### Excerpted data

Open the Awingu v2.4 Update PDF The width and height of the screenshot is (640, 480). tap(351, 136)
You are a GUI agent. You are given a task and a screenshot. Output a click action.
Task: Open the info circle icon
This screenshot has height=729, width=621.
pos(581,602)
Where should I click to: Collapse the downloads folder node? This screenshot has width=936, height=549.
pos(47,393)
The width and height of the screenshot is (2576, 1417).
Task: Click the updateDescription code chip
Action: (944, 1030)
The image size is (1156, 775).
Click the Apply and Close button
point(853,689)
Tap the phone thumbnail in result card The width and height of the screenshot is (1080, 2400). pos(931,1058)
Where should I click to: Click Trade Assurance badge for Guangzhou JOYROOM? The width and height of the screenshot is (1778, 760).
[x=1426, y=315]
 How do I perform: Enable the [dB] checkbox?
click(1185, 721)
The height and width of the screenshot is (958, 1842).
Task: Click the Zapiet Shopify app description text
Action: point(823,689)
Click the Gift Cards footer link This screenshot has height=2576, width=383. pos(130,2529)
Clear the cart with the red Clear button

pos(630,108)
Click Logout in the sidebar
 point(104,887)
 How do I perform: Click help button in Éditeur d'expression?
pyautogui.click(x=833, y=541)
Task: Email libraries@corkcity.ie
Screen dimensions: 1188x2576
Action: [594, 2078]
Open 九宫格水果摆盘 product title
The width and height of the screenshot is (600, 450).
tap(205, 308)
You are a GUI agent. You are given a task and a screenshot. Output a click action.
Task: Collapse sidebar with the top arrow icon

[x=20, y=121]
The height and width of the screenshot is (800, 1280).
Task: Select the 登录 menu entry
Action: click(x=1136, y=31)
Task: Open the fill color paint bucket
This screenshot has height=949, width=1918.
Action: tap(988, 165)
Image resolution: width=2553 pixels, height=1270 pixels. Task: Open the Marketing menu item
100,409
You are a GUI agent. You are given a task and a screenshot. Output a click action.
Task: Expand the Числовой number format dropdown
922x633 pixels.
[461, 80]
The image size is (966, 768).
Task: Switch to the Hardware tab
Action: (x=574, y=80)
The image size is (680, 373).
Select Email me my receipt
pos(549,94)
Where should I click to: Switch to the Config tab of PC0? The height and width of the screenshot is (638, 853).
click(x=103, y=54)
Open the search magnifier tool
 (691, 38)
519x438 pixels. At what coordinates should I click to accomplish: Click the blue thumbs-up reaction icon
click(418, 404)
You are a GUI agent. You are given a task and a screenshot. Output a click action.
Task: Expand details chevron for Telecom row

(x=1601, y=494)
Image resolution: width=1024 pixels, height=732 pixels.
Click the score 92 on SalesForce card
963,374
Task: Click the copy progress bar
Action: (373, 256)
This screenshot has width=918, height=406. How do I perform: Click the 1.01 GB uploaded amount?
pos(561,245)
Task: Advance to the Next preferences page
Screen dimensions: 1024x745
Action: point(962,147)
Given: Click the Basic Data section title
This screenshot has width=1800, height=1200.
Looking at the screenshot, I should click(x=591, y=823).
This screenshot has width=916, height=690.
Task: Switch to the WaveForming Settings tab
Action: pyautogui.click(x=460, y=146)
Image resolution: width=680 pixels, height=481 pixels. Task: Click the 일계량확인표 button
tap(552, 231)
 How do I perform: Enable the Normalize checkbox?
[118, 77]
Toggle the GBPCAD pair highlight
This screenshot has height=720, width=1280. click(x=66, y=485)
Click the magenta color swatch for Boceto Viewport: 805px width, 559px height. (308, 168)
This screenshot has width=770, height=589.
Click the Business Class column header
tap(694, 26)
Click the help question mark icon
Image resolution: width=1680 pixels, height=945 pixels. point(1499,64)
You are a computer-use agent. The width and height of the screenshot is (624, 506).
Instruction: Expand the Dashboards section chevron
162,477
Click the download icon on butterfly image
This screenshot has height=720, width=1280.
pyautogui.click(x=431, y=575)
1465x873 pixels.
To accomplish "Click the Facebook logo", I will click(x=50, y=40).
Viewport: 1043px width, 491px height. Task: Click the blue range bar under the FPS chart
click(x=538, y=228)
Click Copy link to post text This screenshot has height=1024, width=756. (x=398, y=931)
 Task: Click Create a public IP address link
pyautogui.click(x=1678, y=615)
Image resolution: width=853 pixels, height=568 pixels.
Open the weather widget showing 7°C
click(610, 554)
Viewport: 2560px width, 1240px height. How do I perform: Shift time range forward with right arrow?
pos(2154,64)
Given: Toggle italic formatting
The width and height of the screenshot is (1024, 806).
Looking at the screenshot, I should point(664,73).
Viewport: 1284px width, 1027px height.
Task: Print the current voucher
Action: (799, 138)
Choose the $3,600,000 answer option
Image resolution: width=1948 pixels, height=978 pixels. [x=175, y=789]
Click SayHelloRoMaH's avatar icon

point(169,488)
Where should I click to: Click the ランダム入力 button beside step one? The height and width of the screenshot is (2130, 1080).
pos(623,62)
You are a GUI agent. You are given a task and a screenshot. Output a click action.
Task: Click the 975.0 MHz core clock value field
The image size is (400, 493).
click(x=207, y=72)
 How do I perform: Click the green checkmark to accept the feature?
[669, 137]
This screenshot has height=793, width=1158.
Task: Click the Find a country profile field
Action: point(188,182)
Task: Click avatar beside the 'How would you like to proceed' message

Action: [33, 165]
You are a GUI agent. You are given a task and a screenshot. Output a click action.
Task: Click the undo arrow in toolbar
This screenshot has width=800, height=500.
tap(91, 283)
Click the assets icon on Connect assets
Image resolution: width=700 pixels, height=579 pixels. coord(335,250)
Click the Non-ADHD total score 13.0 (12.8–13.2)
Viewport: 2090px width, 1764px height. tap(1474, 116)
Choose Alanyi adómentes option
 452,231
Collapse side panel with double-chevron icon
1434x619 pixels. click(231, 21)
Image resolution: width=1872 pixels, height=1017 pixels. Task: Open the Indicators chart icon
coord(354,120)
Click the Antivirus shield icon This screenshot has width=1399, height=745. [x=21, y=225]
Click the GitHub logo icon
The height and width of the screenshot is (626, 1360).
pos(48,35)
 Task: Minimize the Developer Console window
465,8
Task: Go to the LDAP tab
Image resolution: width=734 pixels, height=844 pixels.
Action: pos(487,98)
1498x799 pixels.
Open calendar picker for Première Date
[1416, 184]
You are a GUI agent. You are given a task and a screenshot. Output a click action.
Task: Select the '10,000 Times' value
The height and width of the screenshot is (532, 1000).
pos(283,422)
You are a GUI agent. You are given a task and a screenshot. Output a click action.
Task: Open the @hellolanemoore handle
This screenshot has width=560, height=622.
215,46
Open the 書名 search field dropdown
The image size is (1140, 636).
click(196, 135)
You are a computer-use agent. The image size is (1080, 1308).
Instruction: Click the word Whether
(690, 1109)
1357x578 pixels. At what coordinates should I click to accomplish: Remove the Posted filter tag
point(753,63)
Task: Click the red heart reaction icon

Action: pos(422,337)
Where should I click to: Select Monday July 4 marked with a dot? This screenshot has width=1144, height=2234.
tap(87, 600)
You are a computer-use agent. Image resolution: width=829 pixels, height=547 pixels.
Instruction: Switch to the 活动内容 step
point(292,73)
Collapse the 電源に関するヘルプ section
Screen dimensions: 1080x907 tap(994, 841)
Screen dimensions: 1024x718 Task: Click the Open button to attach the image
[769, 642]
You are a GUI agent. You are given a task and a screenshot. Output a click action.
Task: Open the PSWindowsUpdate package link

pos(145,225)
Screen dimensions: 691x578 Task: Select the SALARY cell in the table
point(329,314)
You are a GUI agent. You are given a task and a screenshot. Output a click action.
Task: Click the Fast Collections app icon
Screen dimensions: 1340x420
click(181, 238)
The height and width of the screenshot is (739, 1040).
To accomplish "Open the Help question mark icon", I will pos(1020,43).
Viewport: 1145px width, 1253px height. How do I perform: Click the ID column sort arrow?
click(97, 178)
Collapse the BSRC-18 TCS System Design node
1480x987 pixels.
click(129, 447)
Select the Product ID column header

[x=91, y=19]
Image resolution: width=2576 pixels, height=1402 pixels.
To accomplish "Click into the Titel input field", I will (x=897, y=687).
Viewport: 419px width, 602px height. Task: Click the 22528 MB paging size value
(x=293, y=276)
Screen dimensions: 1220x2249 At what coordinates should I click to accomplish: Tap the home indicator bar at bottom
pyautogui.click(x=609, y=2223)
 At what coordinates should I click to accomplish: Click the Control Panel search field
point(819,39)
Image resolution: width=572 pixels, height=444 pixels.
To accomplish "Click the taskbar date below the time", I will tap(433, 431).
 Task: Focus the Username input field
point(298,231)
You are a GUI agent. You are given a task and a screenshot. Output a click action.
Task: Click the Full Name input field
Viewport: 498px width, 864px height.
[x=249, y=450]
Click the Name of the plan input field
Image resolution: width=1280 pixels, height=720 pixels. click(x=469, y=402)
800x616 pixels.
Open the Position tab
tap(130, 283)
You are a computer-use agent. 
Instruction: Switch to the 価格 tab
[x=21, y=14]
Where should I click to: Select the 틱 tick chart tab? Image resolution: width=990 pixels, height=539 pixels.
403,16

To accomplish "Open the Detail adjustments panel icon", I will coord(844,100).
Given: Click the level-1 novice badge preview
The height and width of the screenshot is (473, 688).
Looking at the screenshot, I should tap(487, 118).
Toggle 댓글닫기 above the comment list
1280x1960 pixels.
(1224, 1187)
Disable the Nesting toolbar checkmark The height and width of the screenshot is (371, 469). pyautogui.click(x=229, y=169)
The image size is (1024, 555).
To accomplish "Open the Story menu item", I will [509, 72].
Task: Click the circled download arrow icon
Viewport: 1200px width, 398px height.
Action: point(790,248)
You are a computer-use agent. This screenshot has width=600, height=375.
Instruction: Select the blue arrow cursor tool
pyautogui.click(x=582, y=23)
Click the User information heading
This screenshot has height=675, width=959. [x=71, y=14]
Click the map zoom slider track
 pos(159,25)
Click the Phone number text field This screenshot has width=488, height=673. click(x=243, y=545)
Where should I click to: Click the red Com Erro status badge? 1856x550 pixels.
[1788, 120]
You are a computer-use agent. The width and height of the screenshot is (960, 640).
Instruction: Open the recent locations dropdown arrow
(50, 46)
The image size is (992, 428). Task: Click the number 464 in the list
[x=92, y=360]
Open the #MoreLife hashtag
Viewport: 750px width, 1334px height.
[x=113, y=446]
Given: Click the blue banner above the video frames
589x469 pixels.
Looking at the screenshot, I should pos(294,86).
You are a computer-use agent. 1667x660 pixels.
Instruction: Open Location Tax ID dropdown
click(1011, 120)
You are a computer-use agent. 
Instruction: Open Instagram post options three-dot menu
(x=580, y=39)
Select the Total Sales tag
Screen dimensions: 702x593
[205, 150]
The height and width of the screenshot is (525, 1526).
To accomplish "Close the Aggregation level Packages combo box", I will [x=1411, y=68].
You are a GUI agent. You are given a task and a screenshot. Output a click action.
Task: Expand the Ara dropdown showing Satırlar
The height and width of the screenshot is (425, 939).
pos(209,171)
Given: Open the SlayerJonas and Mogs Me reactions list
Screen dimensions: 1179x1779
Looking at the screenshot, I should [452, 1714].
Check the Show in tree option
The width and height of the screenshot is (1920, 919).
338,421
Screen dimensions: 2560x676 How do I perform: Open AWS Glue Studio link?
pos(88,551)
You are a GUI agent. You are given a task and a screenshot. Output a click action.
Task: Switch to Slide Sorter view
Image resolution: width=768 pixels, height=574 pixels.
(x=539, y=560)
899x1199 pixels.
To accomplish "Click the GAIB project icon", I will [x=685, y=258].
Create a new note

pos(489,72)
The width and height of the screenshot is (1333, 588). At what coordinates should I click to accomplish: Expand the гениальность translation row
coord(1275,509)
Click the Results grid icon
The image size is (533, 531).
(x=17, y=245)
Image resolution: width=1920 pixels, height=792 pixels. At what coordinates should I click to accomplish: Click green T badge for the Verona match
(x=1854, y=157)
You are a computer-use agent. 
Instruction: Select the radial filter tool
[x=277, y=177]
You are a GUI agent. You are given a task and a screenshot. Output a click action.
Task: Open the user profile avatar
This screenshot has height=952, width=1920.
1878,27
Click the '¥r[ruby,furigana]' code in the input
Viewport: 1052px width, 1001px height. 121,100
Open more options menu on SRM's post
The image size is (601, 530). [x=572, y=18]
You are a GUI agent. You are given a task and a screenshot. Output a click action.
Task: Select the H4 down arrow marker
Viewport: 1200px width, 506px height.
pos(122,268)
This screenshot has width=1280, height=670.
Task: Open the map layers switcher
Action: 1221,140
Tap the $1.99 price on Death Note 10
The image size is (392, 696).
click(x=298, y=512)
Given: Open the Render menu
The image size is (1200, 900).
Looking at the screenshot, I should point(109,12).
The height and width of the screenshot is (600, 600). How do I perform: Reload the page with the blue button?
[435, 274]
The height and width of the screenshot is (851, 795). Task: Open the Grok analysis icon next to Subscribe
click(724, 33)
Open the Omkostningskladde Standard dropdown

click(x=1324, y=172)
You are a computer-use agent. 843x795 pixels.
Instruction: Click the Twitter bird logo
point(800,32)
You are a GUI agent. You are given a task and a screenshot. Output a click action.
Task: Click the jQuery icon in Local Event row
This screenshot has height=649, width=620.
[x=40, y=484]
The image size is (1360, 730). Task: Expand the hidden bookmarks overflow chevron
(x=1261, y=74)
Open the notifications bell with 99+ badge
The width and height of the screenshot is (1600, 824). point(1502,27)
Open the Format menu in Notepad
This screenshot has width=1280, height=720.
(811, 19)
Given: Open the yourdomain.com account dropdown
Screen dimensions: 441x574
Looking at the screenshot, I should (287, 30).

######

[Action item] Restate word for word only the lines above from the line containing "Viewport: 750px width, 1334px height." to the line containing "You are a computer-use agent. 1667x660", both of them included.

[Reply]
Viewport: 750px width, 1334px height.
[x=113, y=446]
Given: Click the blue banner above the video frames
589x469 pixels.
Looking at the screenshot, I should pos(294,86).
You are a computer-use agent. 1667x660 pixels.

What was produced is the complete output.